◆ **SELECTED EXCERPT**:
%%
Cream-Filled Chocolate Cupcakes (Cupcake of the Month #9)

There's nothing quite as delightful as a chocolate cupcake.  Except maybe a chocolate cupcake filled with marshmallow-y cream.


The September cupcakes are a delightful cream-filled chocolate cupcake, reminiscent of Hostess cupcakes (but without the chocolate frosting).


After a couple months' worth of rather labor intensive cupcakes, these were - pardon the pun - a piece of cake.


First, I creamed together two sticks up butter and two cups of sugar until it was light and fluffy. Then I added   three eggs, one at a time, beating well and scraping down the sides of the bowl in between.


In a separate bowl, I whisked together two cups of all-purpose flour, 3/4 of a cup of cocoa powder, two teaspoons of baking powder, and a half teaspoon each of baking soda and salt.


Then came two additions of the flour mixture with a cup of sour cream (half the flour, half the sour cream, repeat), mixing well between.



Oh the chocolate!

These cupcakes do not use paper liners, so you have to generously butter the cups of your muffin tins and dust them with cocoa powder.  Then evenly divide the batter between the prepared cups.  Now, the recipe calls for 12 jumbo sized muffin cups, but I don't own those. So I ended up with 24 regular sized cupcakes.




Bake on 350 degrees for about 20 minutes (25-30 if you're actually using the jumbo sized tins).  Then let cool in the tins for about five minutes, remove to a wire rack and cool completely.


In the meantime, prepare the filling. You'll need a stick of butter...


...and a 7.5 ounce jar of marshmallow Fluff.
%%
◆ **SOURCE DATA**:
%%
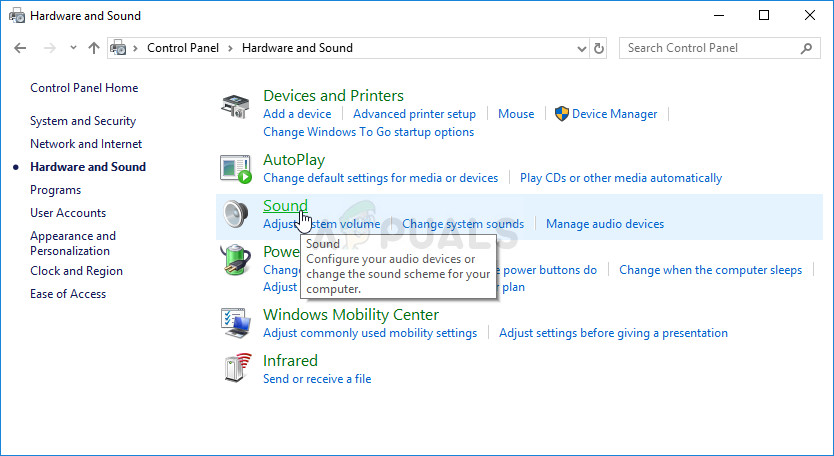Open Send or receive a file
This screenshot has height=456, width=834.
click(x=316, y=379)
%%
◆ **PROBLEM**: Proceed with the cream-filled chocolate cupcake recipe, picking up after its final sentence about the jar of marshmallow Fluff. The listing above was taken from a separate source and is unrelated to the cupcake recipe.

◆ **EXERCISE OUTPUT**:
I have never purchased or consumed Fluff before in my life. Let me just tell you that it is very sticky.  Not quite make-me-crazy meringue levels of sticky, but sticky nonetheless.  Be forewarned if this is your first foray into Fluff.

Anyway, combine the butter and Fluff and whip until smooth. Then refrigerate it for 15 to 30 minutes until it's chilled and slightly set.  It'll still be pretty soft, but not as runny as it will be right after you whip it.



While waiting for the filling to set, prepare your cupcakes.  With either a small melon baller or a paring knife, cut or scoop out a little wedge from the bottom of the cupcakes.  But keep them, because you'll need them to plug the holes later. Then carefully hollow out a little cavity inside the cupcakes.


Transfer the marshmallow cream to a gallon-sized zippered storage bag and snip off one corner to create a hole between 1/8 and 1/4 of an inch.  Fill each cupcake and replace the reserved "plug."



Flip the cupcakes over and use the remaining cream to pipe a design on top.  Store airtight until ready to serve.


If you don't tell people about the filling, it's a fun surprise when they bite into them.